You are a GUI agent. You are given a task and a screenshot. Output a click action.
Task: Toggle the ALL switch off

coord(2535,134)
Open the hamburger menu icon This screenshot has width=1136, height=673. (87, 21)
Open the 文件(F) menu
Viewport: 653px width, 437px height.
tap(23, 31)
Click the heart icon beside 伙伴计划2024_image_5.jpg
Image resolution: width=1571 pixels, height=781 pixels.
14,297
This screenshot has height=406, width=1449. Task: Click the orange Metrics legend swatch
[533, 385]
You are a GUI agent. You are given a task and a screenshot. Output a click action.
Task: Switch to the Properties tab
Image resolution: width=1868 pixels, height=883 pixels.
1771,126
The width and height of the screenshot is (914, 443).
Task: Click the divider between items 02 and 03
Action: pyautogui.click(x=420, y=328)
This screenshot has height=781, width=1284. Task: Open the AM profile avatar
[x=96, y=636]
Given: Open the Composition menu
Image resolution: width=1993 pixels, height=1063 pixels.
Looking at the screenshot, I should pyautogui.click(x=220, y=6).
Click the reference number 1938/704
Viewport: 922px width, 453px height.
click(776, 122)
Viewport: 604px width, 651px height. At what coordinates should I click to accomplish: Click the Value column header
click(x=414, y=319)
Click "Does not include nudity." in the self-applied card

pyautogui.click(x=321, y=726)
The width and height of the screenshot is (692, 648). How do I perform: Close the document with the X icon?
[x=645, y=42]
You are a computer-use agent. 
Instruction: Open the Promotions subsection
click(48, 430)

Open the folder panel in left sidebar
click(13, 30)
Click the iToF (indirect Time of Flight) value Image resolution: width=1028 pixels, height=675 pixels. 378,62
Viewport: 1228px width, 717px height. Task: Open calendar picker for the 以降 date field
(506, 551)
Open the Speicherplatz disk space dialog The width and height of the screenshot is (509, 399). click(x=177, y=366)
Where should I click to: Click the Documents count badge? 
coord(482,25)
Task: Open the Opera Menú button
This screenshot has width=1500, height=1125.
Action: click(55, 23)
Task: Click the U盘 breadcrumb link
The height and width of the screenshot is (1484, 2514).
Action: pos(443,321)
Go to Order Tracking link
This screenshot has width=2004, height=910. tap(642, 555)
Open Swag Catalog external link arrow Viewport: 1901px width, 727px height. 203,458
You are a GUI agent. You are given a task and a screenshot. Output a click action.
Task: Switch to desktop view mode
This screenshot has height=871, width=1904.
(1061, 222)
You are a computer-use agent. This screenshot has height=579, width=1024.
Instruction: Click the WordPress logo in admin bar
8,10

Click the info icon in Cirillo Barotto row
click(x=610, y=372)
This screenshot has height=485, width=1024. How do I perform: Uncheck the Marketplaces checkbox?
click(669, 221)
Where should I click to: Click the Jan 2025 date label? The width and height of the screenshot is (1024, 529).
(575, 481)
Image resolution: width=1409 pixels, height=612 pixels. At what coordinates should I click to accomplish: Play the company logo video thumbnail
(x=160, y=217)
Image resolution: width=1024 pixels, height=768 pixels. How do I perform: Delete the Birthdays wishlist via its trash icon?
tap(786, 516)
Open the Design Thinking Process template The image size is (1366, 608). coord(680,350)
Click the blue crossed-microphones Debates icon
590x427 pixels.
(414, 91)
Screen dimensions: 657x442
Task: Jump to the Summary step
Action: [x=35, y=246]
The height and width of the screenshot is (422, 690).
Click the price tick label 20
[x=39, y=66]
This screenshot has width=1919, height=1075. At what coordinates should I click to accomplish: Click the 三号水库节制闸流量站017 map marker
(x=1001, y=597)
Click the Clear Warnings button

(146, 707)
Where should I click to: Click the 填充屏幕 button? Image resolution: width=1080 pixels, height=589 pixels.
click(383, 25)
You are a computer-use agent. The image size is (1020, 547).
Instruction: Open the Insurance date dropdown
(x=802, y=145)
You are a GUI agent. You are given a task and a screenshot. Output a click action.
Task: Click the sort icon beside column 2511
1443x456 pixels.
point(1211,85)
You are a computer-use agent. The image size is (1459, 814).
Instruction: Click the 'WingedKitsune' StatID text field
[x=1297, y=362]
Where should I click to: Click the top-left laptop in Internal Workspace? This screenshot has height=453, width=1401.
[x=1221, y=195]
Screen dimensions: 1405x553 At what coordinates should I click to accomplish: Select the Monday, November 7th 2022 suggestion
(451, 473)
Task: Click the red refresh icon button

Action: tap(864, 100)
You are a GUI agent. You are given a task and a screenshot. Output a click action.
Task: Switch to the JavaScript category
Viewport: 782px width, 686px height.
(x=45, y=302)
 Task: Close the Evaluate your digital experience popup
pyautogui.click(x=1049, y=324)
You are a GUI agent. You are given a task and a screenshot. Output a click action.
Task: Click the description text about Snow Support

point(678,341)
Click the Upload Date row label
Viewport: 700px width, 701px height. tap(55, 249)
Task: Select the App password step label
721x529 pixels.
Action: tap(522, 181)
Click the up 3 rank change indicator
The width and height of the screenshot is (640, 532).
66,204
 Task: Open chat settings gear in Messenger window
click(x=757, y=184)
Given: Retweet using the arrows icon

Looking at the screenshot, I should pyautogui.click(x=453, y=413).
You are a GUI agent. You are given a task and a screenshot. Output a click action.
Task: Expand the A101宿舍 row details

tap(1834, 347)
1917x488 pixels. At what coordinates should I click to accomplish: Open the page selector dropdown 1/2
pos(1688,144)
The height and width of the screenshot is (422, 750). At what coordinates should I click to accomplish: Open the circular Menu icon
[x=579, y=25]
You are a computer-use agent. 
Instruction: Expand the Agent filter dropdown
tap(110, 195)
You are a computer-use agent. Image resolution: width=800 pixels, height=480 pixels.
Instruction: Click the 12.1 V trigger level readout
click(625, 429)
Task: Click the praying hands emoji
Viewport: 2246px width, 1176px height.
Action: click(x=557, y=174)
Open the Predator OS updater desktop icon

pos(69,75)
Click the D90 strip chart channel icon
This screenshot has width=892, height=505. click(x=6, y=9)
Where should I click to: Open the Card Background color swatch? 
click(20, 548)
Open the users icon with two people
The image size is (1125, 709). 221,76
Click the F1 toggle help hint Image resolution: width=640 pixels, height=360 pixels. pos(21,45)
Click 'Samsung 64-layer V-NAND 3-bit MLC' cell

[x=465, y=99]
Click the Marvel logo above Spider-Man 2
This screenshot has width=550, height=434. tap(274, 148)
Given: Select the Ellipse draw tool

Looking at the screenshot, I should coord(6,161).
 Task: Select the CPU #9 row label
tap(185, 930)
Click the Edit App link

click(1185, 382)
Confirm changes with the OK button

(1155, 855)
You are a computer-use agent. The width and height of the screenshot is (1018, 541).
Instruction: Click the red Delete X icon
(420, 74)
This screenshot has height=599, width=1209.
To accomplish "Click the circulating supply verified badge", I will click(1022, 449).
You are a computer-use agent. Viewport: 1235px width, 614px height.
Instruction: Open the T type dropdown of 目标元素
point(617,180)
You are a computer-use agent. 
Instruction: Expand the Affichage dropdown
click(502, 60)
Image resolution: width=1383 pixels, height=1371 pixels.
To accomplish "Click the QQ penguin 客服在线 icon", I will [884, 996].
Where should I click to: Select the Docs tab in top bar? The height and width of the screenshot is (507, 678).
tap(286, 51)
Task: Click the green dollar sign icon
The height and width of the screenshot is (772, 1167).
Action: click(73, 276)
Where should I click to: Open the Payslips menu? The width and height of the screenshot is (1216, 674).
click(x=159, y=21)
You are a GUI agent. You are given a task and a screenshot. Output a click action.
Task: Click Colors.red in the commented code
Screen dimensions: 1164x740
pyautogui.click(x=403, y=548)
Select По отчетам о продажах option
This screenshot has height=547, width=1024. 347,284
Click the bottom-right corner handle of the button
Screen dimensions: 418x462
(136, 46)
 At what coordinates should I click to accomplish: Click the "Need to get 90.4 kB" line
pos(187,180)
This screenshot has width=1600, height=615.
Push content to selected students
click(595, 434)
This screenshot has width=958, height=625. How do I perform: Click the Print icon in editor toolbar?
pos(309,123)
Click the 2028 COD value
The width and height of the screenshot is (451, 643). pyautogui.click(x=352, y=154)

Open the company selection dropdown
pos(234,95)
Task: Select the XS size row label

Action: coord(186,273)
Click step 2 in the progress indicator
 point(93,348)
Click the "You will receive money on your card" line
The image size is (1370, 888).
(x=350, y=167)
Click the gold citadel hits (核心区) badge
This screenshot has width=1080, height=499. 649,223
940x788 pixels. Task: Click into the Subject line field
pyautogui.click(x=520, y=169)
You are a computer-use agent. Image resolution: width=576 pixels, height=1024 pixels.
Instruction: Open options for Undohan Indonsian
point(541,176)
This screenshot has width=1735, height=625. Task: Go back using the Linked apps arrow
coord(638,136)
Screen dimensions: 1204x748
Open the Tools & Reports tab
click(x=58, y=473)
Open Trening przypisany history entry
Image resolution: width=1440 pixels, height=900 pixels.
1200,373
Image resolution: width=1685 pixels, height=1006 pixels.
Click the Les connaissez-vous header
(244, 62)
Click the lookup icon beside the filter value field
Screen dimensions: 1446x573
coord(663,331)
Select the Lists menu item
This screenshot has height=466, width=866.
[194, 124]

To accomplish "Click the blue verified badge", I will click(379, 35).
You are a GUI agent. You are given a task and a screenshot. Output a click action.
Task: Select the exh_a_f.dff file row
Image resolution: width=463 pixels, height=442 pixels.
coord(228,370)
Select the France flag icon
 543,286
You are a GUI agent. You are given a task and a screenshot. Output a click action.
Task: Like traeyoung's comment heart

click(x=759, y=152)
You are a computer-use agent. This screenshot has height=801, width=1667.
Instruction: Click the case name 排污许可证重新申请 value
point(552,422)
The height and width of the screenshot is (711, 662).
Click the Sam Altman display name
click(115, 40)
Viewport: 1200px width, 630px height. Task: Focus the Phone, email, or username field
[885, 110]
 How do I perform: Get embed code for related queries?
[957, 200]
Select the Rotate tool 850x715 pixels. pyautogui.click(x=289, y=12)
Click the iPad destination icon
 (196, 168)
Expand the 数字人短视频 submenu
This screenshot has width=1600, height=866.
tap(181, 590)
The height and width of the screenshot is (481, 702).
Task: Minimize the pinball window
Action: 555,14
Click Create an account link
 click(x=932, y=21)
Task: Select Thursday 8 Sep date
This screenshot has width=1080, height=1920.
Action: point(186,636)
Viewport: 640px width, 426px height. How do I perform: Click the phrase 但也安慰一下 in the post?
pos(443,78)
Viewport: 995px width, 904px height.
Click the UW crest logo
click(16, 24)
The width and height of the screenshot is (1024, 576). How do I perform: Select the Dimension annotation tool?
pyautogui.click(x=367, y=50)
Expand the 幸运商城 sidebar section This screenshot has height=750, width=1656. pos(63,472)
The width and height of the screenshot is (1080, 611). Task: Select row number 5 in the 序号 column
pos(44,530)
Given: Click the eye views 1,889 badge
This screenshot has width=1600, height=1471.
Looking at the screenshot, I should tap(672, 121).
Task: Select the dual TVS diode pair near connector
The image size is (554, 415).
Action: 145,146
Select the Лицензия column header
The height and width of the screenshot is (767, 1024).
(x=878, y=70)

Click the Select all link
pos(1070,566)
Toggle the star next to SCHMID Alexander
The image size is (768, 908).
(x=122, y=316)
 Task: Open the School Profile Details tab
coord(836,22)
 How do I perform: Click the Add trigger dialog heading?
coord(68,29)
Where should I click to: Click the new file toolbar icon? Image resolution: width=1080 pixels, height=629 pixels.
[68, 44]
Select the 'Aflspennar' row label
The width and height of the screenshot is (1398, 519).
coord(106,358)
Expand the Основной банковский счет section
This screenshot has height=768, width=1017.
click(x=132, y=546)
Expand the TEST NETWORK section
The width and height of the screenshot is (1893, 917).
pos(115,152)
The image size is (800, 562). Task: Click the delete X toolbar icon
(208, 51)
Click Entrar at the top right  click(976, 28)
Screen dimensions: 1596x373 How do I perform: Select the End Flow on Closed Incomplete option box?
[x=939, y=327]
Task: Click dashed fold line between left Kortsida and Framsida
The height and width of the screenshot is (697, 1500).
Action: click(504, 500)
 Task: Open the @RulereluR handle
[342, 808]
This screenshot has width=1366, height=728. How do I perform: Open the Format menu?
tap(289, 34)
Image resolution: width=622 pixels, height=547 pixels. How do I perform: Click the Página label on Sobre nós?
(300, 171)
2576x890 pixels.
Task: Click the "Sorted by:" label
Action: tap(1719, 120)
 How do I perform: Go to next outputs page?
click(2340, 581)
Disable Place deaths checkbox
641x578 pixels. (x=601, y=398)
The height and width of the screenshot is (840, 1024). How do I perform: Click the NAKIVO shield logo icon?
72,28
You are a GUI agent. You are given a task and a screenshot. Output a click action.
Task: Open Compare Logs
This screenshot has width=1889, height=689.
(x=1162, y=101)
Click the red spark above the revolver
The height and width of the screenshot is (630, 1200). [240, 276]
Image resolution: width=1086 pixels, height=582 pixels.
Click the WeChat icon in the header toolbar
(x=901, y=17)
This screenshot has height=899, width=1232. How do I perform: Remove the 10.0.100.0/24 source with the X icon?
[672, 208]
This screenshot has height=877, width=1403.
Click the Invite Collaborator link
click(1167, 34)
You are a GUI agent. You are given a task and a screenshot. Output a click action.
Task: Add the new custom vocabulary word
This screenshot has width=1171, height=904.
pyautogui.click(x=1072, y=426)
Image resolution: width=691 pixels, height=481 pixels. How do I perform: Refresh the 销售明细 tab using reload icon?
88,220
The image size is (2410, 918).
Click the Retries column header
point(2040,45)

━━━━━━

Brief: Collect the lines of the records that include the string "computer".

Response area:
You are a computer-use agent. 
You are a computer-use agent. This screenshot has height=579, width=1024.
You are a computer-use agent. The image size is (1020, 547).
You are a computer-use agent. The image size is (1459, 814).
You are a computer-use agent. 
You are a computer-use agent. Image resolution: width=800 pixels, height=480 pixels.
You are a computer-use agent. The width and height of the screenshot is (1018, 541).
You are a computer-use agent. Viewport: 1235px width, 614px height.
You are a computer-use agent. 
You are a computer-use agent. Image resolution: width=576 pixels, height=1024 pixels.
You are a computer-use agent. This screenshot has height=801, width=1667.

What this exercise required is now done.